Cozeduras de cerâmica: o que acontece ao barro na mufla

Há uma coisa que toda a gente que começa em cerâmica aprende, mais tarde ou mais cedo, é que a cozedura não perdoa.

Podes recuperar barro que secou demasiado. Podes corrigir uma peça que ficou torta em fase de couro. Podes refazer quase tudo, até ao momento em que a peça entra no forno. A partir daí, o processo é irreversível.

É por isso que perceber o que acontece dentro do forno não é conhecimento opcional. É o que te permite tomar boas decisões antes de chegar lá. Neste artigo fica a saber o que acontece nas cozeduras de cerâmica.

Por que é que o barro precisa de cozedura?

O barro, mesmo completamente seco, no estado de osso, é um material frágil e reversível. Dissolve-se em água. Parte com um impacto moderado. Não tem a dureza nem a impermeabilidade da cerâmica.

O que transforma o barro em cerâmica é calor, mas não qualquer calor. É calor suficiente para provocar transformações químicas e físicas permanentes nas partículas de argila. Essas transformações acontecem por fases à medida que a temperatura sobe, e cada uma tem um papel no resultado final.

A cozedura doméstica, mesmo a ~300ºC, que é o máximo de um forno de cozinha, não chega. O barro seca, mas não se transforma em cerâmica. Continua a ser barro.

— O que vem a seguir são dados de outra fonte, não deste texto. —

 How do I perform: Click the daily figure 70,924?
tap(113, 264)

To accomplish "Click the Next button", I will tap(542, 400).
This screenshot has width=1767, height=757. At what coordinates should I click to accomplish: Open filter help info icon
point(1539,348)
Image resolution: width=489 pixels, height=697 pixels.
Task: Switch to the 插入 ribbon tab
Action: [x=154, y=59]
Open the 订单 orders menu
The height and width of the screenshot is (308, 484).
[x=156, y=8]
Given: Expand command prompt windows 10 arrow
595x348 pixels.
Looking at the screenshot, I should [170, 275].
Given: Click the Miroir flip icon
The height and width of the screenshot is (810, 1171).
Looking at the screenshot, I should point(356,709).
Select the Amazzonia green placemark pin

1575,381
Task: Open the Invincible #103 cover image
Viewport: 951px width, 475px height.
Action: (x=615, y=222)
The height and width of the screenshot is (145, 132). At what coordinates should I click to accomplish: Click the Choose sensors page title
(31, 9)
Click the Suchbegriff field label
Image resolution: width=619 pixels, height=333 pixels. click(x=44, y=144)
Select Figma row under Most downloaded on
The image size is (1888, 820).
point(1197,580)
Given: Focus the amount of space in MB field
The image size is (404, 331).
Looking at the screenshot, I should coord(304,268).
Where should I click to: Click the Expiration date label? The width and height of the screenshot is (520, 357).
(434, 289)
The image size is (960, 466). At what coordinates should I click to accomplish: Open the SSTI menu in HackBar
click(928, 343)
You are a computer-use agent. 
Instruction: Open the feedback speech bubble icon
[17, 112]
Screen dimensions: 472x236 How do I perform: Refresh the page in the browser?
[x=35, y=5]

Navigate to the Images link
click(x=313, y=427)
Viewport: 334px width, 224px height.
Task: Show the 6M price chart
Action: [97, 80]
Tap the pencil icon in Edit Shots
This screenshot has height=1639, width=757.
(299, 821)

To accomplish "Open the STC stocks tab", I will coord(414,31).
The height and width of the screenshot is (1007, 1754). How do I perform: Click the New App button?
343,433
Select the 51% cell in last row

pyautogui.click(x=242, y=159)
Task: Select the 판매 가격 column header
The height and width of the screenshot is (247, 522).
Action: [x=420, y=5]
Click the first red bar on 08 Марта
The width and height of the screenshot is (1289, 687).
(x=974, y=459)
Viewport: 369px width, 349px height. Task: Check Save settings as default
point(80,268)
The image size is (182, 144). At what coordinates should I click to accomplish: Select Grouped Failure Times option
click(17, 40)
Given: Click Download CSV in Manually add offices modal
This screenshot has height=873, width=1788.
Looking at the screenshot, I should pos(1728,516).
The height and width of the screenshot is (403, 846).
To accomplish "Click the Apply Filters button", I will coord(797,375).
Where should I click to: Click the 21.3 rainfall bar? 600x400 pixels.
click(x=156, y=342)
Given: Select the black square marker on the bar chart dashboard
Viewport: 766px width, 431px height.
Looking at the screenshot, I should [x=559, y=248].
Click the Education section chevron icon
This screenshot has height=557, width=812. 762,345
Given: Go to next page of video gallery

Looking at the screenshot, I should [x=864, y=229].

As duas (ou três) cozeduras de cerâmica

A maior parte dos processos cerâmicos inclui duas cozeduras distintas, com objetivos diferentes. Aqui adicionamos uma extra.

1.ª Cozedura — Chacota

A primeira cozedura transforma o barro cru em chacota. É uma transformação física e química: a água quimicamente ligada às partículas de argila é libertada, as partículas fundem-se parcialmente, e o barro torna-se permanente, duro, estável, e impossível de reverter.

A chacota é porosa. Não é impermeável, ainda absorve líquidos. É exactamente essa porosidade que a torna ideal para receber vidrado: o material é absorvido uniformemente pela superfície, o que facilita uma cobertura homogénea.

As temperaturas da primeira cozedura variam tipicamente entre 900ºC e 1000ºC, dependendo do tipo de pasta. Mesmo pastas de alta temperatura, como o grés, cozem a estas temperaturas na primeira cozedura.

2.ª Cozedura — Cozedura de vidrado

A segunda cozedura serve para fundir o vidrado aplicado sobre a chacota. O vidrado, que antes era uma camada de pó sobre a superfície, derrete e forma uma camada vítrea contínua que se liga ao corpo cerâmico.

O resultado é a cerâmica vidrada: impermeável, com a cor e o acabamento final definidos.

As temperaturas da segunda cozedura dependem do tipo de vidrado e da pasta, e são tipicamente mais altas que a primeira, podendo ir de 1000ºC a mais de 1260ºC para pastas de grés.

A compatibilidade entre pasta e vidrado é fundamental: se as suas taxas de expansão térmica forem muito diferentes, pode-se criar um efeito craquelé (crazing) ou o vidrado pode lascar (shivering), dois defeitos que aparecem depois da cozedura e que normalmente não têm solução.

3.ª Cozedura — Cozedura de 3° fogo

Há técnicas decorativas que implicam uma terceira cozedura, aplicadas sobre a superfície já vidrada. Aqui descrevemos três:

Os decalques cerâmicos são folhas, frequentemente impressas em serigrafia, coladas sobre o vidrado e fixadas com uma nova ida ao forno.

O mesmo vale para as tintas de terceiro fogo: vitrificáveis, específicas para decorar sobre vidrado, fundem-se e aderem na cozedura.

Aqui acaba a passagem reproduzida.